Durch die trockenen Jahre seit 2018 fehlt in den tieferen Bodenschichten ein ganzer Jahresniederschlag. Die zunehmende Trockenheit hat in Pillnitz den Arbeitsaufwand beim Gießen und auch in anderen Bereichen der Gartenarbeit um 25 bis 30 Prozent erhöht. Deshalb braucht es innovative Lösungen, um das Gärtnerteam zu unterstützen und zu entlasten. Im Schlosspark Pillnitz und im Großen Garten Dresden sucht das Projekt „Klimawandel in historischen Gärten“ stellvertretend nach innovativen Lösungen für die anfallende Mehrarbeit. Hier setzt der Gießroboter an und wird perspektivisch beim Bewässern von Kübelpflanzen entlasten. Dabei ist Automatisierung das Stichwort: Technische Unterstützung soll bei körperlich anstrengender, eintöniger Arbeit entlasten und Zeit sparen.
In das Projekt ist Wissen aus den Disziplinen Elektrotechnik, Softwareentwicklung, Maschinenbau, Landschaftsarchitektur, Design und Forstwissenschaften eingeflossen. Final verbaut sind 200 Schraubverbindungen, 100 Meter 3D-Druckfilament, 50 Meter Aluprofile, 30 Meter Kabel, 15 Meter Schlauch und acht Sensoren. 400 Liter fasst der Wassertank. Der Roboter hat eine Zugkraft von 700 Kilogramm, wiegt eine halbe Tonne und fährt Schrittgeschwindigkeit.
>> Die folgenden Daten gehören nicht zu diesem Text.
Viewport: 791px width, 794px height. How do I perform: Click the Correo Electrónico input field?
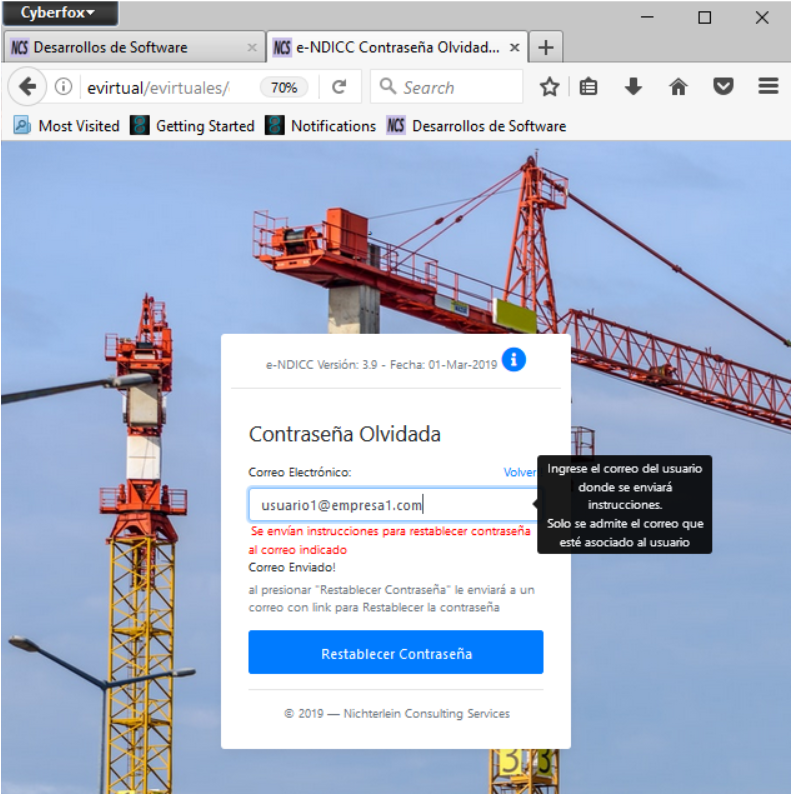coord(390,505)
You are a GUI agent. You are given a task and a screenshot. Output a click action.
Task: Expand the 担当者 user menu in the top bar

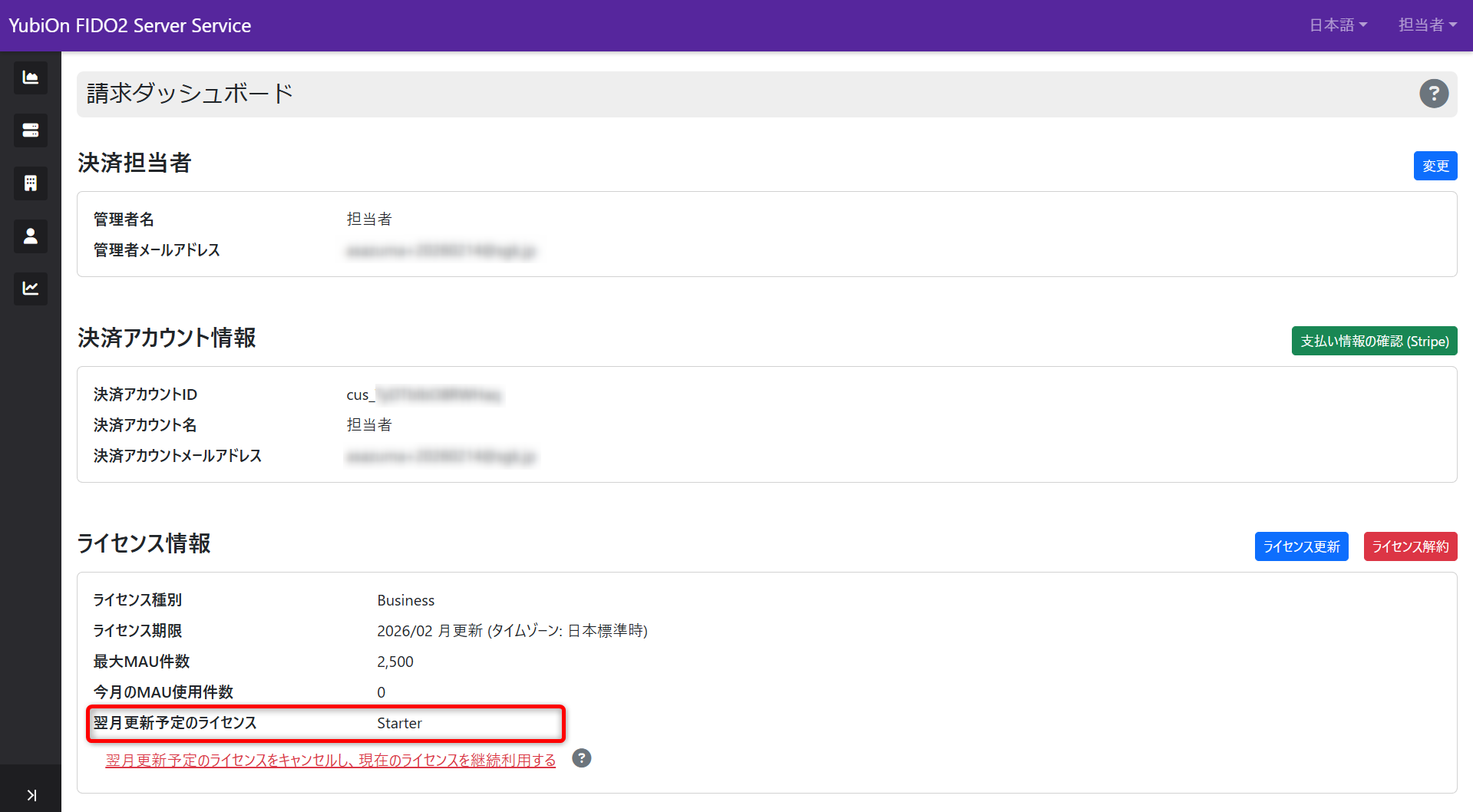[x=1427, y=25]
Für seinen Einsatz im Gartendenkmal muss der Roboter optimal ausgestattet sein: Es galt, auf den Schutz der Wegedecke zu achten, den Besucherverkehr zu berücksichtigen, die Lautstärke gering zu halten sowie Wissen und Erfahrung aus dem Gartenbereich einzubeziehen. Das umfangreiche Fachwissen der Gärtnerinnen und Gärtner zur optimalen Pflege der wertvollen historischen Kübelpflanzen war Gold wert und hat den Roboter maßgeblich mitgestaltet. Der Roboter wurde schließlich als Assistenzroboter konzipiert: Er arbeitet mit den Gärtnerinnen und Gärtnern zusammen und unterstützt sie bei der körperlich schweren Arbeit. Kontrolle und Steuerung des Roboters liegen in der Hand des Fachpersonals. Die Gartenfachkräfte bedienen ihn über ein kleines mobiles Steuerterminal mit Display und Tasten zur Eingabe. Die Handhabung ist intuitiv und benötigt kaum Einarbeitung. Der Roboter agiert lediglich auf Befehl autonom, zum Beispiel bei der Tankfahrt für frisches Gießwasser. Zusätzlich kann der Roboter feste GPS-Punkte anfahren, z. B. um Material oder Werkzeug zu verteilen. Für den Prototyp wurde eine kettenbetriebene Roboterplattform mit extra breiten Profilen verbaut, um die Wege im Gartendenkmal zu schonen. Das ist vor allem aufgrund des hohen Gewichts im betankten Zustand notwendig. Der Roboter kann mit einem Akku bis zu sechs Stunden arbeiten und bewegt sich durch seinen Elektroantrieb und sein kompaktes Design leise und mobil. Ein Sicherheitsbereich ist mittels Laserscanner fest definiert. Betreten Gäste diesen Bereich, bremst der Roboter und schaltet sich ab.
Zusammen mit den Gärtnerinnen und Gärtnern werden beim Praxistest in den nächsten Wochen alle Funktionen des Prototyps erprobt und optimiert. Bis er fertig ist und routiniert in der täglichen Gartenarbeit unterstützen kann, steht noch ein weiter Weg mit Zertifizierungen und Gutachterprozessen an. Geprüft wird, ob der Roboter zukünftig auch bei Transporten, der Wegepflege oder beim Winterdienst unterstützen kann. Während der erste Prototyp erprobt wird, wird bereits ein baugleiches zweites Exemplar zusammengeschraubt.